Ülkede üç farklı resmî dil var:
İskoçya, Britanya Krallığı’nın bir parçası olduğu için hâliyle ilk resmî dil elbette İngilizce. Diğer diller ise İskoç Galcesi ve İskoçça. İskoçça İngilizceye yakın bir dil ama İskoçların kendi dilleri olarak kabul ettiği bir tür Cermen dilidir. İskoç Galcesi ise Eski İrlandaca ile benzerlik gösteren eski bir Kelt dili. Tabii bu dillerin resmî dil olması tüm halkın bu dilleri bildiği anlamına gelmiyor. İskoç aksanına alışık değilseniz konuştukları İngilizceyi anlamanız biraz zor olabilir.

> Verilen malzeme
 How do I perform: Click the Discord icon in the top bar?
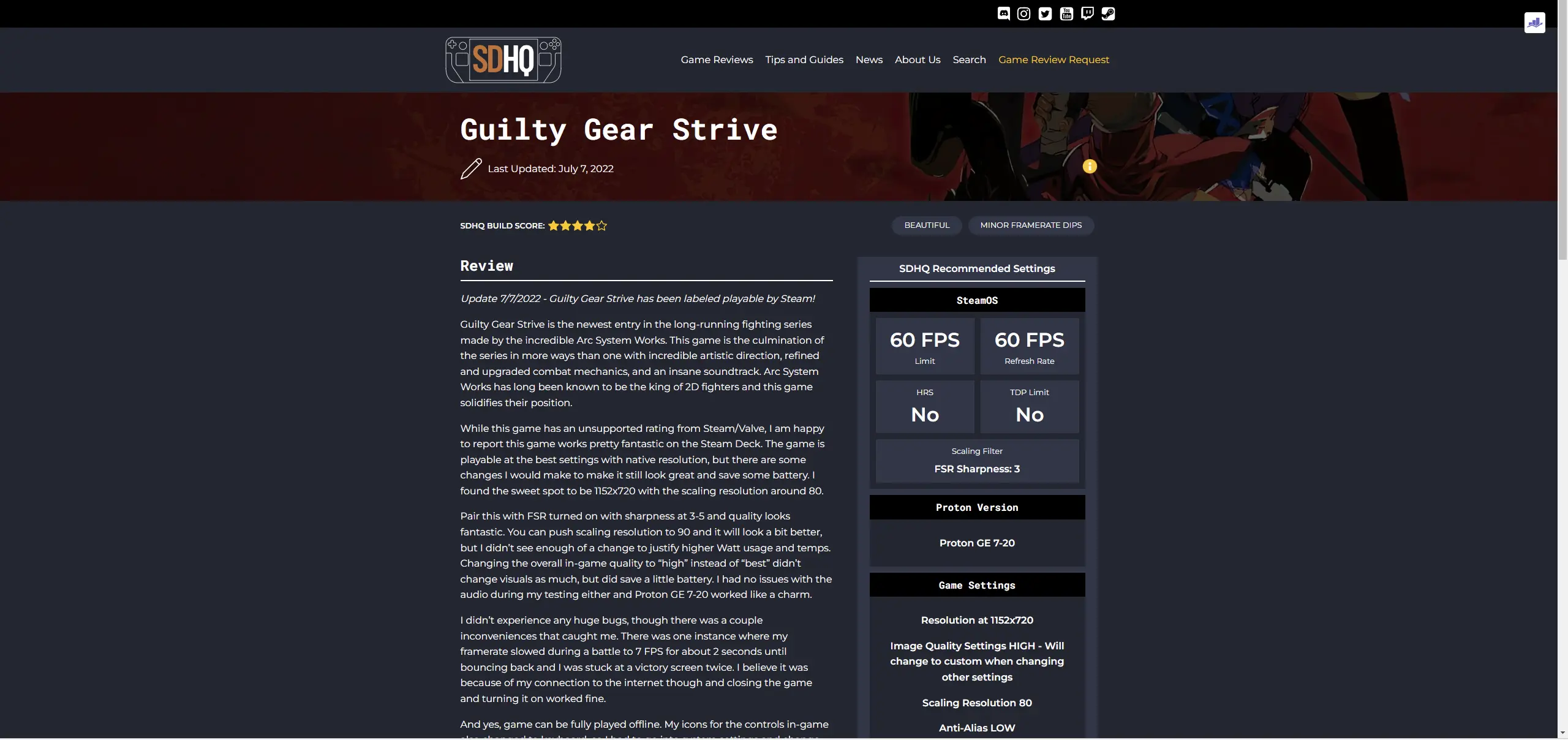click(1004, 13)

> Yapılacak alıştırmalar
- a) Kaynak metne göre İskoç Galcesi hangi dille benzerlik gösterir?
- b) Aşağıdaki ifadelerin kaynak metinle uyuşup uyuşmadığını evet ya da hayır diyerek belirtin ve her biri için metindeki belirleyici sözleri aynen alıntılayın.
(i) İskoçça bir Kelt dilidir.
(ii) İskoçya'da üç resmî dil vardır.
(iii) Bu dillerin resmî olması, halkın tamamının bu dilleri bildiği anlamına gelir.
- c) Kaynak metinde "Ülkede üç farklı" ifadesinden "biraz zor olabilir." ifadesine kadar olan kısmı olduğu gibi yazıya geçirin.
Satırların bu çalışmayla hiçbir ilgisi yoktur.

> Alıştırma cevapları
- a) Eski İrlandaca ile.

- b)
(i) Hayır: "İskoçların kendi dilleri olarak kabul ettiği bir tür Cermen dilidir"
(ii) Evet: "Ülkede üç farklı resmî dil var"
(iii) Hayır: "tüm halkın bu dilleri bildiği anlamına gelmiyor"

- c)
Ülkede üç farklı resmî dil var:
İskoçya, Britanya Krallığı’nın bir parçası olduğu için hâliyle ilk resmî dil elbette İngilizce. Diğer diller ise İskoç Galcesi ve İskoçça. İskoçça İngilizceye yakın bir dil ama İskoçların kendi dilleri olarak kabul ettiği bir tür Cermen dilidir. İskoç Galcesi ise Eski İrlandaca ile benzerlik gösteren eski bir Kelt dili. Tabii bu dillerin resmî dil olması tüm halkın bu dilleri bildiği anlamına gelmiyor. İskoç aksanına alışık değilseniz konuştukları İngilizceyi anlamanız biraz zor olabilir.